Top of The data

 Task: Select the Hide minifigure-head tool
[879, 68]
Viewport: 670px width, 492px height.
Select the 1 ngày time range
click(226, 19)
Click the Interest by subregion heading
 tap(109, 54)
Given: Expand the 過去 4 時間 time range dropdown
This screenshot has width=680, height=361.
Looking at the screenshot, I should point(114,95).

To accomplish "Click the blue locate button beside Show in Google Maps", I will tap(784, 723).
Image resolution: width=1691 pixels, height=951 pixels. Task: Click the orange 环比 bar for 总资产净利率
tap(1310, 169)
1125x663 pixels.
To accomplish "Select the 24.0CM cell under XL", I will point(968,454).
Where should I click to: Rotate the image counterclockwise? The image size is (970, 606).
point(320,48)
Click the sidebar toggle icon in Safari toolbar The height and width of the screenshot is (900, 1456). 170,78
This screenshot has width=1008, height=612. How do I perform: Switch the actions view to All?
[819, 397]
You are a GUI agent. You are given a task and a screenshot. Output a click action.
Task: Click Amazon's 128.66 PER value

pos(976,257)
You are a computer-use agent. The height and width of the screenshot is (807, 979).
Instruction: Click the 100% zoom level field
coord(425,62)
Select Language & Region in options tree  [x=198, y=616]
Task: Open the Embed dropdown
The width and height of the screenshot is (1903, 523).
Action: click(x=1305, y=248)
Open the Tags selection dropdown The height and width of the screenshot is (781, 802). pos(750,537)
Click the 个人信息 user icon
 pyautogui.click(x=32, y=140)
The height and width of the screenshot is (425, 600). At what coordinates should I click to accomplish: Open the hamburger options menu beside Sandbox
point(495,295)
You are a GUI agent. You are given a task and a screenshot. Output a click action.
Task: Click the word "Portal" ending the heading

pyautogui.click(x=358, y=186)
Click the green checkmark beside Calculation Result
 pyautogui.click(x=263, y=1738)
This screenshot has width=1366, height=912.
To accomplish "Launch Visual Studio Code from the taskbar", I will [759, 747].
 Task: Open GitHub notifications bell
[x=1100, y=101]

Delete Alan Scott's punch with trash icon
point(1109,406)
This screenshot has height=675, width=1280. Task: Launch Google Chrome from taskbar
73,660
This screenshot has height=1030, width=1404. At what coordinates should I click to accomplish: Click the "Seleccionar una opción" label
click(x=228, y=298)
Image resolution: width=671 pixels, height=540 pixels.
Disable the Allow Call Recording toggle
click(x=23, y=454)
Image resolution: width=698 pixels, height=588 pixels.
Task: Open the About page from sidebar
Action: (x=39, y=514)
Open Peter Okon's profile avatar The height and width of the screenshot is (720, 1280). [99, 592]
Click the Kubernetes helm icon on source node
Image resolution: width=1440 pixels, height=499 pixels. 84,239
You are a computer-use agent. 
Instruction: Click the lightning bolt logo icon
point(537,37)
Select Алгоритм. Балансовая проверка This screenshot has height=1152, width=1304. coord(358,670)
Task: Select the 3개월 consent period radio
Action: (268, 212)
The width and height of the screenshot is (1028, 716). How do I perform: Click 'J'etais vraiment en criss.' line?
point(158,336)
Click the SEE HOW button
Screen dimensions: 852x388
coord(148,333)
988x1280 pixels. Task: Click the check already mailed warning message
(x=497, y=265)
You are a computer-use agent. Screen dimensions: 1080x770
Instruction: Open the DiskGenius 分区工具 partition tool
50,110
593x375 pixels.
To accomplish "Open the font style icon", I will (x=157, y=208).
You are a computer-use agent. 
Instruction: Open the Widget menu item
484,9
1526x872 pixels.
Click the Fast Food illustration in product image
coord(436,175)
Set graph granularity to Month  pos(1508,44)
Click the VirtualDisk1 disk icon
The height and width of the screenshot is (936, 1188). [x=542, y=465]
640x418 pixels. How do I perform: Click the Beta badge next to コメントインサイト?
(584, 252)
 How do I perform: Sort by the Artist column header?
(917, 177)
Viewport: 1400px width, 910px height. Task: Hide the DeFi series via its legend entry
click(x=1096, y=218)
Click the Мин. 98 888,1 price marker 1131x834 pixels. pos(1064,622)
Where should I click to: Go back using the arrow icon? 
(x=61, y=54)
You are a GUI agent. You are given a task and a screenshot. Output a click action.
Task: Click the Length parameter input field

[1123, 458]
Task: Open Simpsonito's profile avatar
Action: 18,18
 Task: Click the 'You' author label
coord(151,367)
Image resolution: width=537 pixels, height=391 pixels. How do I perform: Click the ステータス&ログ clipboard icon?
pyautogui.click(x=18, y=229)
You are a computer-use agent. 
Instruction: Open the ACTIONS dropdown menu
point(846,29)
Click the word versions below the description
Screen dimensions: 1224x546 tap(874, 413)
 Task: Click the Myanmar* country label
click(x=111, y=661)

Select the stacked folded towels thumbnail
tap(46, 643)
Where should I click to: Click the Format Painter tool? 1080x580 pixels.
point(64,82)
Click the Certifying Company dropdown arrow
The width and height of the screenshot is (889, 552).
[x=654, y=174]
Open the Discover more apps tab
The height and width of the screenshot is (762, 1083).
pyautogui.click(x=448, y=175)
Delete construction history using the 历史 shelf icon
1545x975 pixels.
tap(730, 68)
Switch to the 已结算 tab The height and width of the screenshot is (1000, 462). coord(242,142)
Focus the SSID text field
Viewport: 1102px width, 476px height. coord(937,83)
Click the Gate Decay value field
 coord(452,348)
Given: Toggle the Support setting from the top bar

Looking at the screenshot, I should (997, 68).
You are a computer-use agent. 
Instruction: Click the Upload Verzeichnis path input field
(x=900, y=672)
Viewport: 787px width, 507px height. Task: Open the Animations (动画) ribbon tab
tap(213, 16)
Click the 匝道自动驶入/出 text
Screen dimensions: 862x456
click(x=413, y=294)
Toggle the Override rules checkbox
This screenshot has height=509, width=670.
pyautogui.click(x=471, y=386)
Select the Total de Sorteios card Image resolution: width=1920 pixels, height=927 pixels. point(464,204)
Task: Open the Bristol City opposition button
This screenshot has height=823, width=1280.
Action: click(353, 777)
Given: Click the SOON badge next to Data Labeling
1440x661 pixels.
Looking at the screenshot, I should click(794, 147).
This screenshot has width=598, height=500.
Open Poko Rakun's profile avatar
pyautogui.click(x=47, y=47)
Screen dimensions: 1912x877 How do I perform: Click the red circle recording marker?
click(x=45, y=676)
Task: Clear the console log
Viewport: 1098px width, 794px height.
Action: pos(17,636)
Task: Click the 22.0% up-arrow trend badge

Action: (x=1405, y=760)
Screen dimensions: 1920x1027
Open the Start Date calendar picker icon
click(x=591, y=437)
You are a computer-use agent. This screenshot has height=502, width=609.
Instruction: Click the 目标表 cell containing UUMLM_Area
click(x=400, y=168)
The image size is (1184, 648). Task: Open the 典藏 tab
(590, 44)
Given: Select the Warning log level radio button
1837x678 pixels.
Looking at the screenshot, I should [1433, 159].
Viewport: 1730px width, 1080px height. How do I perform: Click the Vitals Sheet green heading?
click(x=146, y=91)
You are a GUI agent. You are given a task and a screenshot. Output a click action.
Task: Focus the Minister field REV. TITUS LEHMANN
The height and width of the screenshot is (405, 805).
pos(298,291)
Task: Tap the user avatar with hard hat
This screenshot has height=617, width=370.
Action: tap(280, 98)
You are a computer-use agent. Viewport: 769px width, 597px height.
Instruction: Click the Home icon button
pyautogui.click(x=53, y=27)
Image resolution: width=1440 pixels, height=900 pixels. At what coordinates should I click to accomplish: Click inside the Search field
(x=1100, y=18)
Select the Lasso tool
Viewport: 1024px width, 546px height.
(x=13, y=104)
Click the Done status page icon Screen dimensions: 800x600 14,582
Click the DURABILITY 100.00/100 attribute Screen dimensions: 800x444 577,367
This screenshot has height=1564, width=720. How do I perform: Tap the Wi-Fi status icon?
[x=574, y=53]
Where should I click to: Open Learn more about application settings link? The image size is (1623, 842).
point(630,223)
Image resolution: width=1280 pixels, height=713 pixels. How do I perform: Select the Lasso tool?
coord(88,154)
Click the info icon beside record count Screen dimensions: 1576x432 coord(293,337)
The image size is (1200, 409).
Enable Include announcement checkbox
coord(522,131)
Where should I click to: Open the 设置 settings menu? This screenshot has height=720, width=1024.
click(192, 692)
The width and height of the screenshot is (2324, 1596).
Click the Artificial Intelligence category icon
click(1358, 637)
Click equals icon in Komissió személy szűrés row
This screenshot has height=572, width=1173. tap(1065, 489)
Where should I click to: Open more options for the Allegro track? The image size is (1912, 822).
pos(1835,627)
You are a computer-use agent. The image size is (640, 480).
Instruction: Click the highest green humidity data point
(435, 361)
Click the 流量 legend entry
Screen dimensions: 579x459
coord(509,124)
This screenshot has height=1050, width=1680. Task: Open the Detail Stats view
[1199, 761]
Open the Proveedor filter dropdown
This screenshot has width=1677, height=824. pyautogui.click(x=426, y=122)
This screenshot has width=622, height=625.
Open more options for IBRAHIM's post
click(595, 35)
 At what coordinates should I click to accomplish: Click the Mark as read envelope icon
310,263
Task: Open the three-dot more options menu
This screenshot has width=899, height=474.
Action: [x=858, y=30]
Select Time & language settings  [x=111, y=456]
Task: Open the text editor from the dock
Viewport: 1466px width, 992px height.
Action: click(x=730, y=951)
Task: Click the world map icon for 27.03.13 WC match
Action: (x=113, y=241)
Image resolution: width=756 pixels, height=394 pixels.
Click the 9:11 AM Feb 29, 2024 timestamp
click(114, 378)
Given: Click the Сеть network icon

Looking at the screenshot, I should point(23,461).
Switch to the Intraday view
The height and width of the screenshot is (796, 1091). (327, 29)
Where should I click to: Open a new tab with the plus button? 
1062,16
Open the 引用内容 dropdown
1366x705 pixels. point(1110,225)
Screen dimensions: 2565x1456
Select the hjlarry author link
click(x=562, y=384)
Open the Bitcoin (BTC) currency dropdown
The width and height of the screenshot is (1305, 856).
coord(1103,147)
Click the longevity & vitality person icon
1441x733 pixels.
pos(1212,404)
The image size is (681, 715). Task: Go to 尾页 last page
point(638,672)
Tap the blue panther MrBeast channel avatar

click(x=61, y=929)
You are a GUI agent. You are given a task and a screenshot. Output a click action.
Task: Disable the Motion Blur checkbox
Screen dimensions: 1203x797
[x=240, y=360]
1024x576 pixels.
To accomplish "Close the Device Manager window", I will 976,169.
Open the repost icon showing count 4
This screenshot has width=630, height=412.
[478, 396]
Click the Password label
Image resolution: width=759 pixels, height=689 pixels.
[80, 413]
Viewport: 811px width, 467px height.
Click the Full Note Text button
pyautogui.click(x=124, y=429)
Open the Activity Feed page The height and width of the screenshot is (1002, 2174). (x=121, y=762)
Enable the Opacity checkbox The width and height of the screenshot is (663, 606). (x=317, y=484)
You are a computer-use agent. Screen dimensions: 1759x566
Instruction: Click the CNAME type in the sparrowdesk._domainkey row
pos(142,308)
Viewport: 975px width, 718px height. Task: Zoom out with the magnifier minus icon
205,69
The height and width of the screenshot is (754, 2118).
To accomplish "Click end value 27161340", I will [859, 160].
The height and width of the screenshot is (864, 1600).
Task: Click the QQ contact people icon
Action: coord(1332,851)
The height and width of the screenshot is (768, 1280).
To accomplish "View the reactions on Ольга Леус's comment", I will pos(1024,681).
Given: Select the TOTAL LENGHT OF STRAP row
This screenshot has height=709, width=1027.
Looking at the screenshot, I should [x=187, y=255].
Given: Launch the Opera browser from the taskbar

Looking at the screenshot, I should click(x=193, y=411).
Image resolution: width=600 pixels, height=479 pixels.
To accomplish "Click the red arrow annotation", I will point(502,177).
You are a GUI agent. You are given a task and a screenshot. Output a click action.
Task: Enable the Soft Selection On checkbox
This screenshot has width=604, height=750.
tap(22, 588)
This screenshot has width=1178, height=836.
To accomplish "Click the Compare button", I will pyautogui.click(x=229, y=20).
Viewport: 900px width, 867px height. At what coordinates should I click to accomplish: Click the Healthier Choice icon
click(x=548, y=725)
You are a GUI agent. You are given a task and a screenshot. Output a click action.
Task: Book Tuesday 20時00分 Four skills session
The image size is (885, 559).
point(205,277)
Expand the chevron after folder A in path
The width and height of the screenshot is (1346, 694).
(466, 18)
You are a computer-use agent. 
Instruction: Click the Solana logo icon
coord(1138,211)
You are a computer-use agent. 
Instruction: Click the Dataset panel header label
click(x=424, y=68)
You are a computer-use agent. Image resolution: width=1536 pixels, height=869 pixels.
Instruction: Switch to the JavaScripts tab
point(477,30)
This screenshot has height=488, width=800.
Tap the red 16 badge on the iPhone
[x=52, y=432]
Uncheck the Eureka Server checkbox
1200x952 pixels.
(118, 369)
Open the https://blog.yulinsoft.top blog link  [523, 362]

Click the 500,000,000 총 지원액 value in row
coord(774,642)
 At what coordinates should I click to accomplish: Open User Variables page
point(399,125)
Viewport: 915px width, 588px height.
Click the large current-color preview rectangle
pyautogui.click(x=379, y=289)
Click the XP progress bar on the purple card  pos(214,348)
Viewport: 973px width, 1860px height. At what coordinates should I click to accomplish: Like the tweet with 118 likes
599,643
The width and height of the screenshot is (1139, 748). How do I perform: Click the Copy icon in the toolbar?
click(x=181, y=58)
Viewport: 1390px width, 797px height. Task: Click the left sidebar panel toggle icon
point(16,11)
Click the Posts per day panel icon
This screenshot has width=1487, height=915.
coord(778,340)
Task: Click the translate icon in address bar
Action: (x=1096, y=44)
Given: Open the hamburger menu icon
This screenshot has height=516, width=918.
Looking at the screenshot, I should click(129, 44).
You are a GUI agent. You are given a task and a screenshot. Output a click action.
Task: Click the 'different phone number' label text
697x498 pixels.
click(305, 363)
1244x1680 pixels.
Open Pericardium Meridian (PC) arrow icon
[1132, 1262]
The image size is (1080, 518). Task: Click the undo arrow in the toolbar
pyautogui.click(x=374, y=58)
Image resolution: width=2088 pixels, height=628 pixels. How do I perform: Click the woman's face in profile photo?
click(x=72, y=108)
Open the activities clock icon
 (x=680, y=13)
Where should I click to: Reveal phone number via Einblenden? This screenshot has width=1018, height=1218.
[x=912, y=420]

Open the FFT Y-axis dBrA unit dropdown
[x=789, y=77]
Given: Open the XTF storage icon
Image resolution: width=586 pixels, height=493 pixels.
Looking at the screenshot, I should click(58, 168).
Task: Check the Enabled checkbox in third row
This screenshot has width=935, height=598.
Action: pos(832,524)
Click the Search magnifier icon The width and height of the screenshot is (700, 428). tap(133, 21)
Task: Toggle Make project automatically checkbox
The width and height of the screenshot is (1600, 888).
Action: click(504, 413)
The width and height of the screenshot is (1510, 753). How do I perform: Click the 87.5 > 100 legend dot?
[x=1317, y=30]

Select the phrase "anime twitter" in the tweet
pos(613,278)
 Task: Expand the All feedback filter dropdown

Bottom of The data

Repeat, word for word, the lines from the start of the records to the line that contains "Click the sidebar", both of them included, and no others.

### Output below
 Task: Select the Hide minifigure-head tool
[879, 68]
Viewport: 670px width, 492px height.
Select the 1 ngày time range
click(226, 19)
Click the Interest by subregion heading
 tap(109, 54)
Given: Expand the 過去 4 時間 time range dropdown
This screenshot has width=680, height=361.
Looking at the screenshot, I should point(114,95).

To accomplish "Click the blue locate button beside Show in Google Maps", I will tap(784, 723).
Image resolution: width=1691 pixels, height=951 pixels. Task: Click the orange 环比 bar for 总资产净利率
tap(1310, 169)
1125x663 pixels.
To accomplish "Select the 24.0CM cell under XL", I will point(968,454).
Where should I click to: Rotate the image counterclockwise? The image size is (970, 606).
point(320,48)
Click the sidebar toggle icon in Safari toolbar The height and width of the screenshot is (900, 1456). 170,78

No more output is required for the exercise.